Tim Fox, head of the institution’s environment and climate-change section, estimates that 100,000 “trees,” at a cost of $20,000 each, could in theory scrub Britain clean of a significant portion of its carbon emissions.

“It’s very plausible. It just needs financial backing and the will to do it,” Fox said.

His organization also recommends using algae on buildings to absorb carbon. Artists’ impressions, perhaps rather fancifully, imagine big office towers in London ribbed with long tubes full of algae, giving “green design” a whole new meaning.


Critics of these geo-engineering proposals are unconvinced.

“Why are we speculating about whether we can construct concrete trees that may or may not effectively capture carbon from the atmosphere when we’ve got people’s homes which aren’t properly insulated? That’s absurd,” Parr said.

Fox insists that such measures are feasible.

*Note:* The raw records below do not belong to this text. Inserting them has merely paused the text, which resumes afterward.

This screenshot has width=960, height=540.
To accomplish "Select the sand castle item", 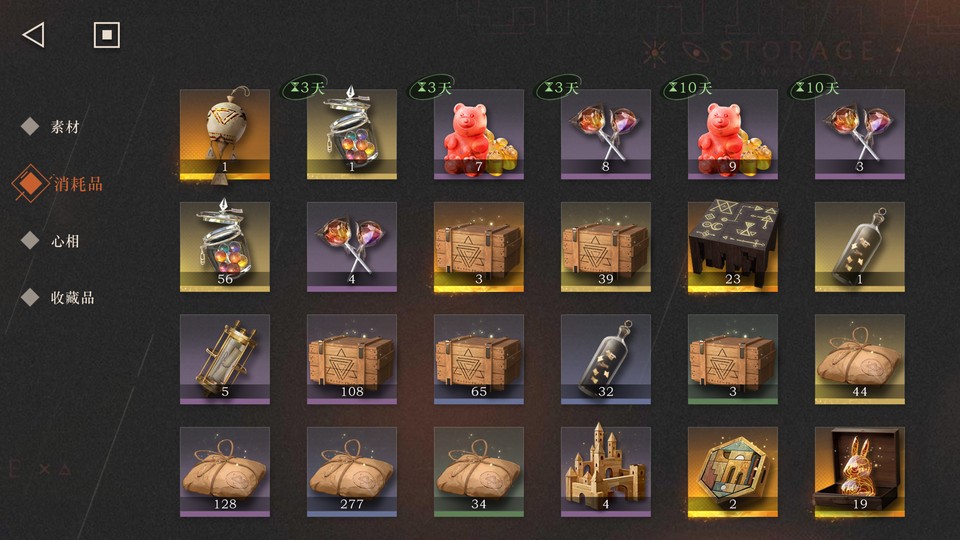I will coord(606,472).
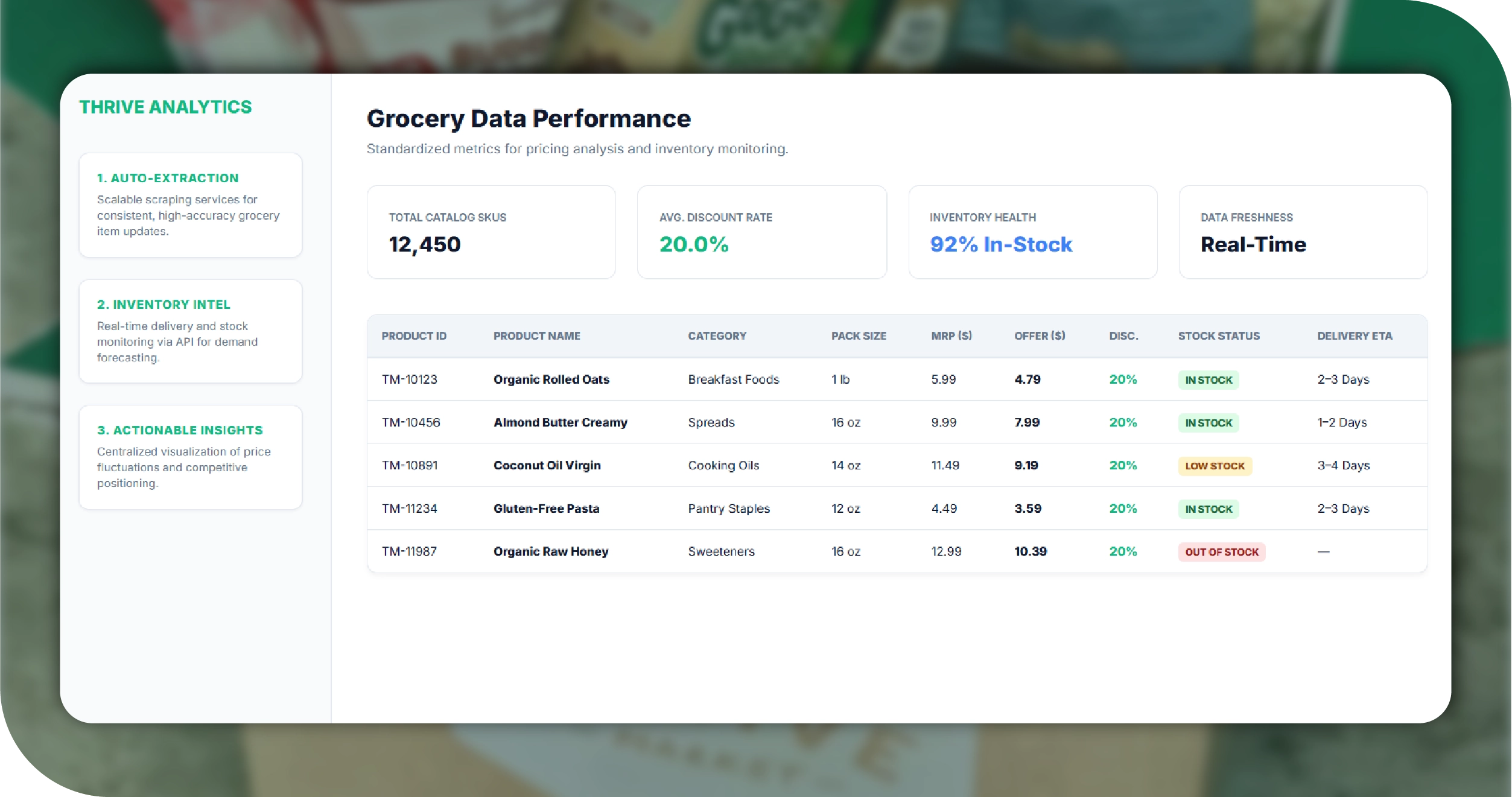Click the Total Catalog SKUs card
Viewport: 1512px width, 797px height.
[491, 232]
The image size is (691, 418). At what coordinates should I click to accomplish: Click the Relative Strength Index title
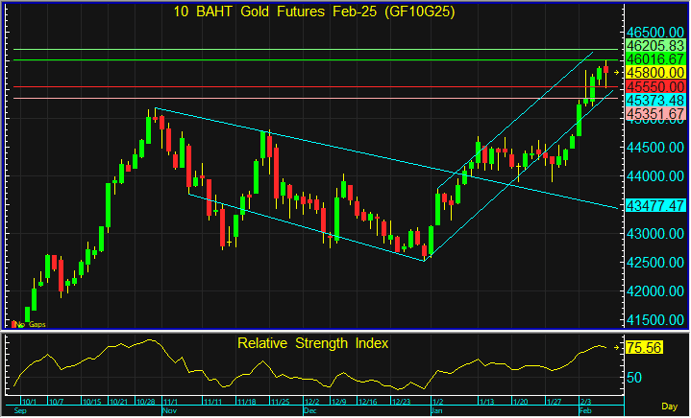(x=313, y=343)
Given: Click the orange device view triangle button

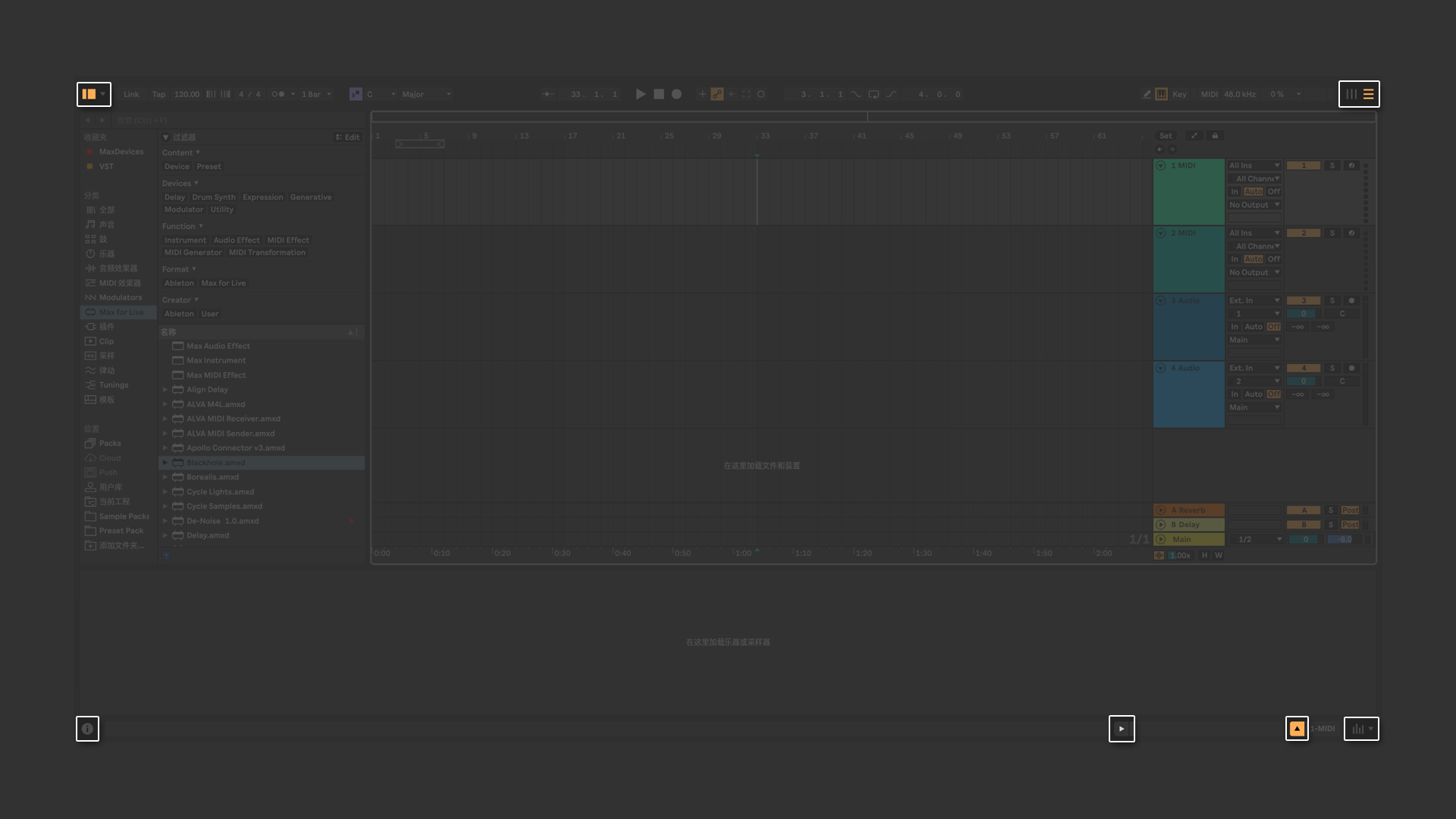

His institution and the Royal Society contend that governments should dedicate a small portion of funding for climate-change research to geo-engineering; at the moment, scientists have been working on such ideas at their universities or “in their spare time,” Shepherd said.

Fox emphasizes that geo-engineering proposals form only part of the solution, a way to buy the planet some time while people and nations wrestle their carbon emissions under control, which they so far have not had much success in doing.


“The reality is we don’t have enough time left available to us,” he said.

“Rather than get halfway down the track and give up because we’re exhausted from the challenge and demoralized from losing the battle, why don’t we use all the tools at hand better?”